乾汽船の定時株主総会、買収防衛策発動対象をアルファレオHDなどに限定する議案を承認

乾汽船の定時株主総会、買収防衛策発動対象をアルファレオHDなどに限定する議案を承認

米議決権行使助言会社は反対を推奨

乾汽船は6月23日、東京都内で定時株主総会を開いた。

会社側が提案した5議案のうち、現行の買収防衛策を筆頭株主の投資会社アルファレオホールディングス(HD)および同社と関係がある企業に対象を絞り込むよう変更することなどを打ち出した4議案を原案通り承認した。

従来の買収防衛策は、発動の対象を特定の企業などに限定していなかった。内容の変更でアルファレオHDへの対決姿勢をより鮮明にした格好で、アルファレオHDの反発は避けられそうにない。

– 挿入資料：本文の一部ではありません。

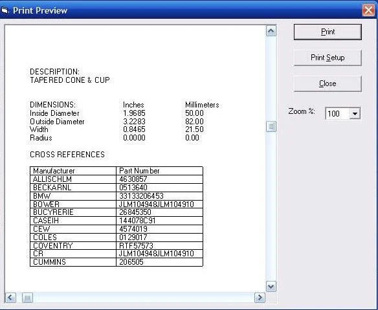
Task: Click the left arrow of the horizontal scrollbar
Action: 10,298
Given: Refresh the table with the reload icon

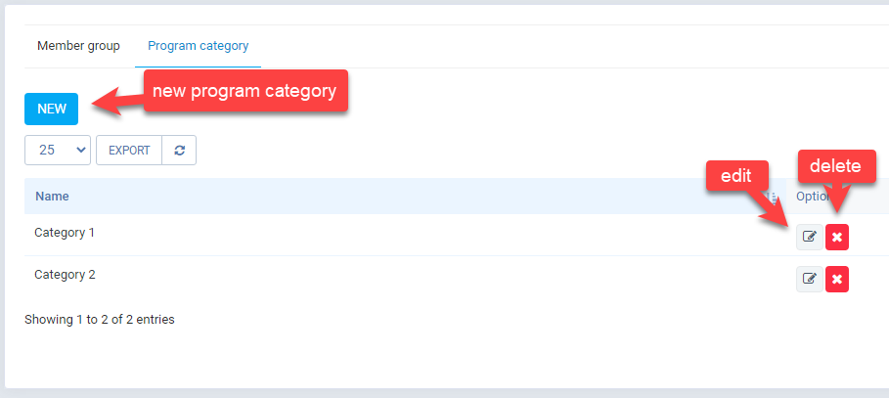Looking at the screenshot, I should [x=179, y=151].
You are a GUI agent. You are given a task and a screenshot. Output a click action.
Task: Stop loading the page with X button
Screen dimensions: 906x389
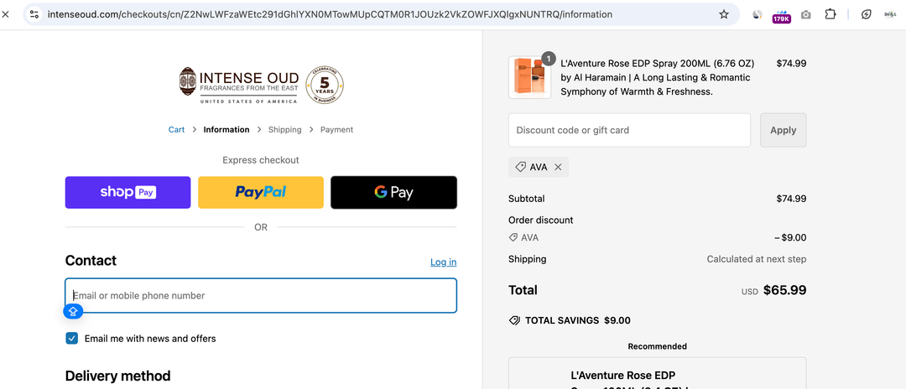(6, 14)
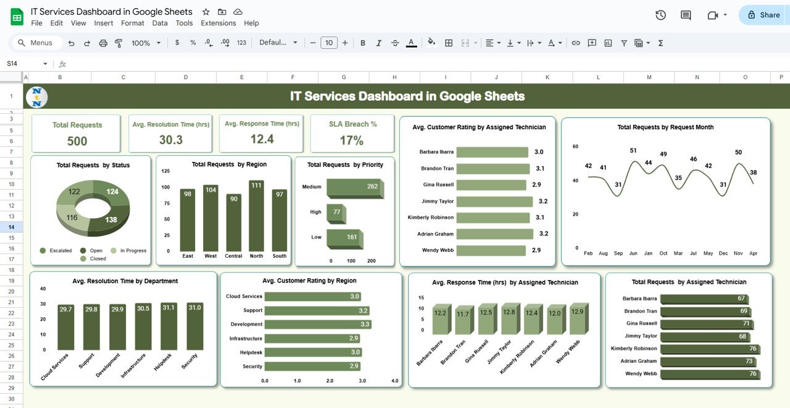The width and height of the screenshot is (790, 408).
Task: Open the 100% zoom dropdown
Action: [x=146, y=43]
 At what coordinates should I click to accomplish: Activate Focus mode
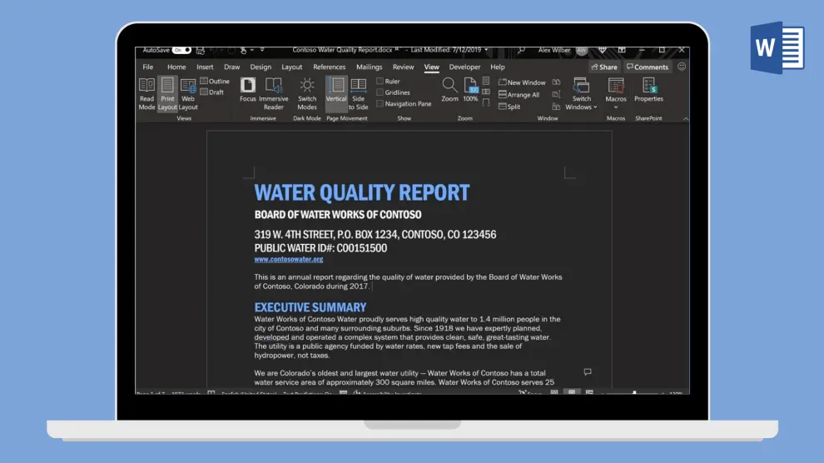248,89
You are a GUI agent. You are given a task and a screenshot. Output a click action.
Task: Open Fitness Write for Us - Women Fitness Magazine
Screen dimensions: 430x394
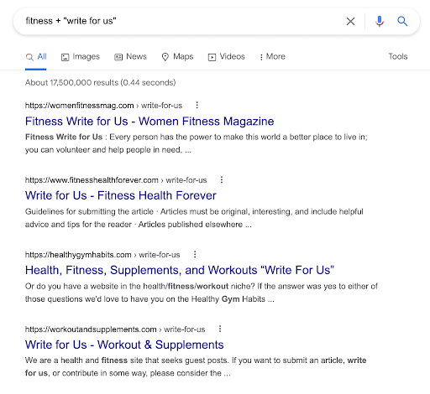click(149, 122)
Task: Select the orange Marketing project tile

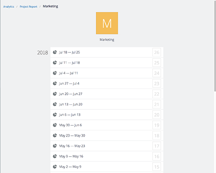Action: [x=107, y=23]
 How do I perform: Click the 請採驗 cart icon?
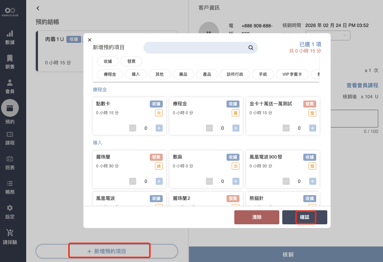coord(10,233)
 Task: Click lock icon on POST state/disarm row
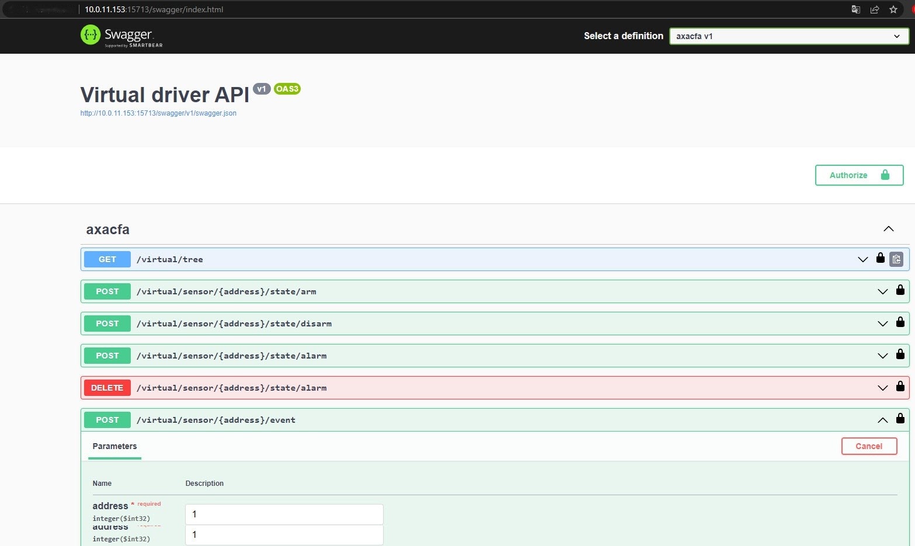click(900, 322)
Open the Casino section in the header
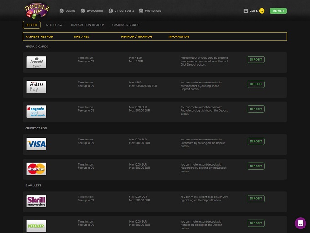 pos(67,10)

新たな買収防衛策は、直近で乾汽船の発行済み株式の29・99%(議決権ベースでは31・50%)を保有するアルファレオHDなど特定グループを念頭に、30%を超える株式を取得しようとしたり、濫用的株主権の行使と裁判所が認める行為をしたりした場合に発動する。

独立委員会への諮問などを経て、対抗措置としてアルファレオHDなど一部を除く全ての株主に新株予約権を無償割り当てし、アルファレオHDの持ち株比率を強制的に引き下げることを想定している。

乾汽船は買収防衛策変更の理由について、アルファレオHDが頻繁に訴訟を提起したり臨時株主総会の招集を求めたりしてきたことに言及。大規模な株式買い付けや株主権の濫用的行使は乾汽船に直接の損害を生じさせるとともに、経営リソースの空費やステークホルダーとの関係の破壊・毀損で中長期的な企業価値や株主の共同の利益を損ねる恐れがあると主張している。

ただ、買収防衛策の内容変更については、議決権行使助言会社の米インスティテューショナル・シェアホルダー・サービシーズ(ISS)が、新たな買収防衛策が現行のものと異なり、発動に際して株主総会の承認を必須とせず、株主総会決議で廃止できない点などを問題視し、反対するよう乾汽船株主に推奨していた。定時株主総会でどの程度の賛否の割合になったのかが注目される。

一方、同日の定時株主総会では、執行役員制度の導入などを打ち出した1議案が反対多数で否決された。